WHAT THE TASK REQUIRES: In the records below, take the line containing "Watches (536, 174)" and every line following it, and write them out exactly.

SOURCE MATERIAL: Begin

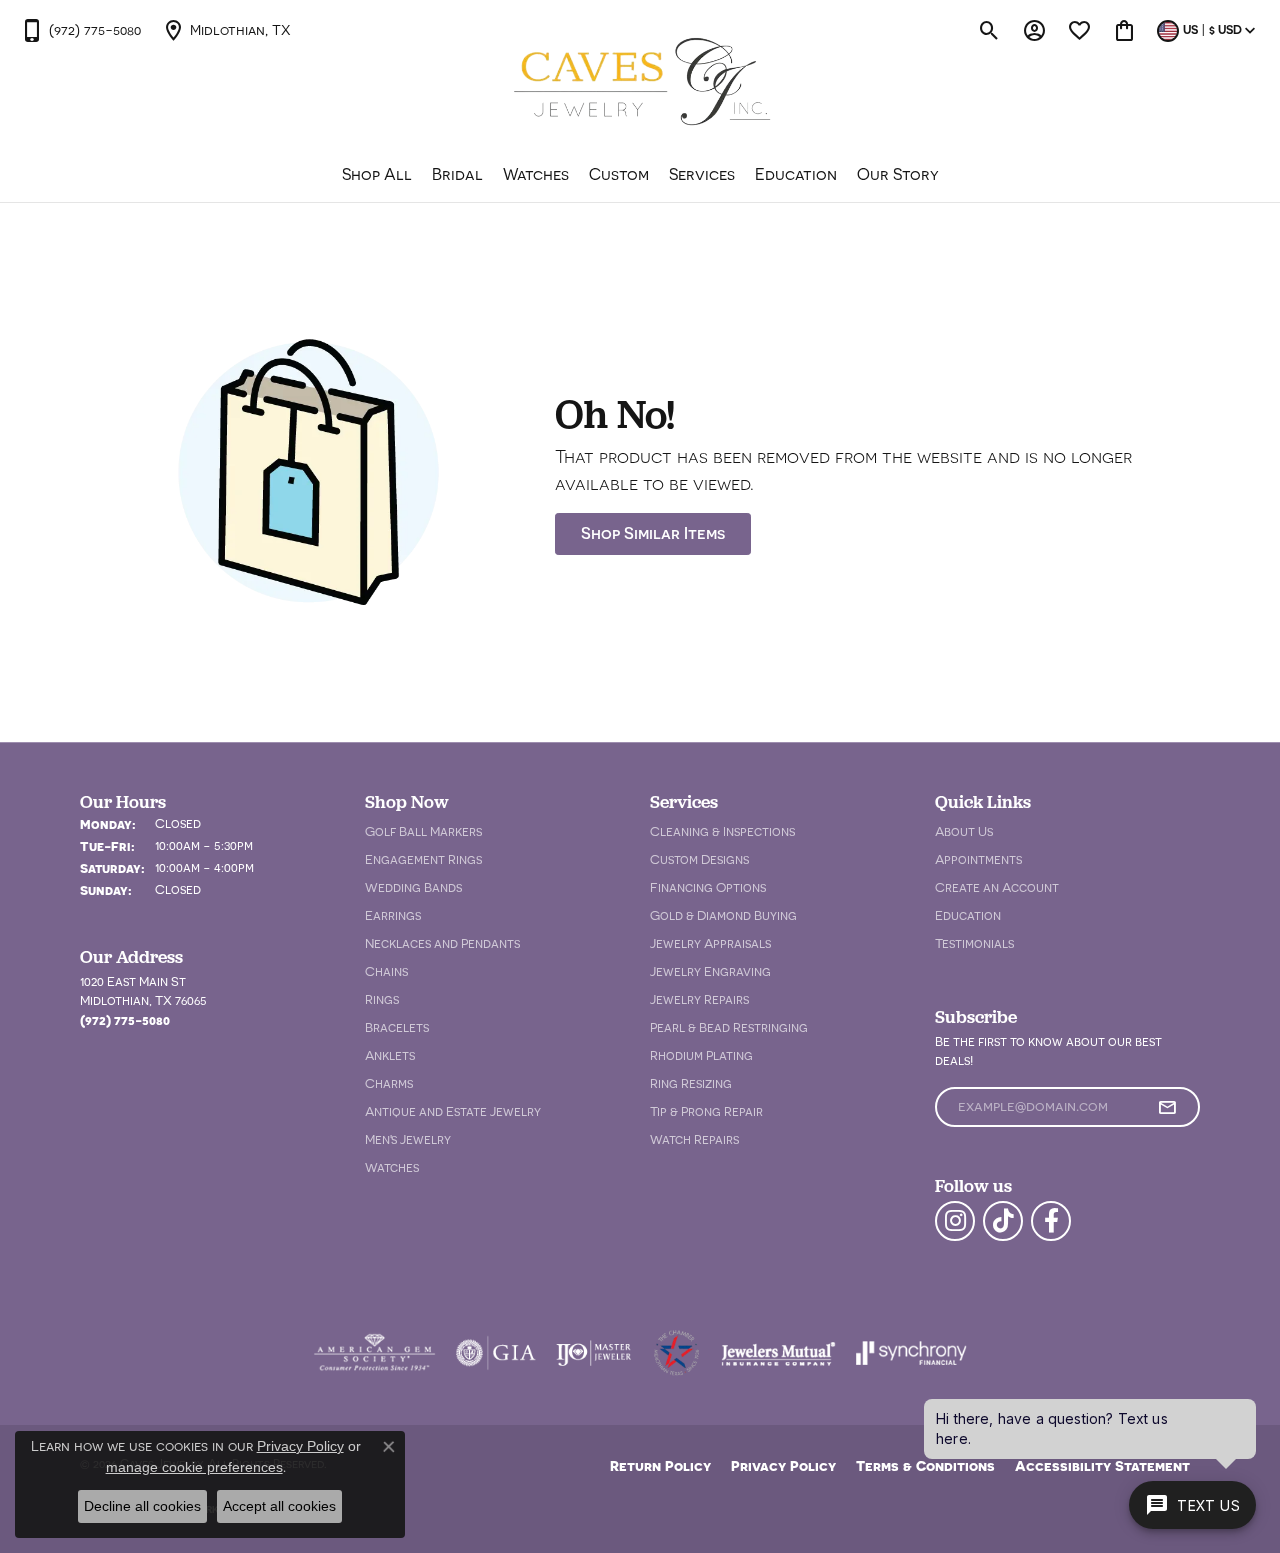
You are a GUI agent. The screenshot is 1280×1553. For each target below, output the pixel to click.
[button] (989, 30)
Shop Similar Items (653, 533)
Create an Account (997, 887)
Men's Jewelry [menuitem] (408, 1139)
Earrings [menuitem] (393, 915)
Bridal (457, 174)
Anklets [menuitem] (390, 1055)
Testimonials (974, 943)
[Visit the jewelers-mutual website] (778, 1353)
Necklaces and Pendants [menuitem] (442, 943)
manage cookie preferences (194, 1467)
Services (702, 174)
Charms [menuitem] (389, 1083)
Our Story (898, 174)
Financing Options (708, 887)
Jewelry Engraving (710, 971)
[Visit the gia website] (496, 1353)
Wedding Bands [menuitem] (413, 887)
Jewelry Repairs (699, 999)
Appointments (978, 859)
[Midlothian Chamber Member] (676, 1353)
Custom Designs (699, 859)
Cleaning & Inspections (722, 831)
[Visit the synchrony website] (911, 1353)
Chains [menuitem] (386, 971)
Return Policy (660, 1465)
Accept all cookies (279, 1506)
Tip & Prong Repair (706, 1111)
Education (796, 174)
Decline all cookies (142, 1506)
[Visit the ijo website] (593, 1353)
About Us (964, 831)
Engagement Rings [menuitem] (423, 859)
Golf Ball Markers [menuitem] (423, 831)
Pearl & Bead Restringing (729, 1027)
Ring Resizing (691, 1083)
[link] (80, 30)
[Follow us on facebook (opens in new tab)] (1051, 1221)
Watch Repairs (694, 1139)
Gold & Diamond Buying (723, 915)
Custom (619, 174)
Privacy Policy (783, 1465)
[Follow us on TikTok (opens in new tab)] (1003, 1221)
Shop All (377, 174)
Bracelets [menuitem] (397, 1027)
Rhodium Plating (701, 1055)
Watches (536, 174)
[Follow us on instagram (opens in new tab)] (955, 1221)
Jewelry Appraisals (710, 943)
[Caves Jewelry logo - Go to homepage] (640, 84)
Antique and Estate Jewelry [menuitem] (453, 1111)
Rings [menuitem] (382, 999)
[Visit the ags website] (374, 1353)
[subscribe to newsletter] (1167, 1107)
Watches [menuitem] (392, 1167)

SOURCE MATERIAL: End

EXPECTED ANSWER:
Watches (536, 174)
[Follow us on instagram (opens in new tab)] (955, 1221)
Jewelry Appraisals (710, 943)
[Caves Jewelry logo - Go to homepage] (640, 84)
Antique and Estate Jewelry [menuitem] (453, 1111)
Rings [menuitem] (382, 999)
[Visit the ags website] (374, 1353)
[subscribe to newsletter] (1167, 1107)
Watches [menuitem] (392, 1167)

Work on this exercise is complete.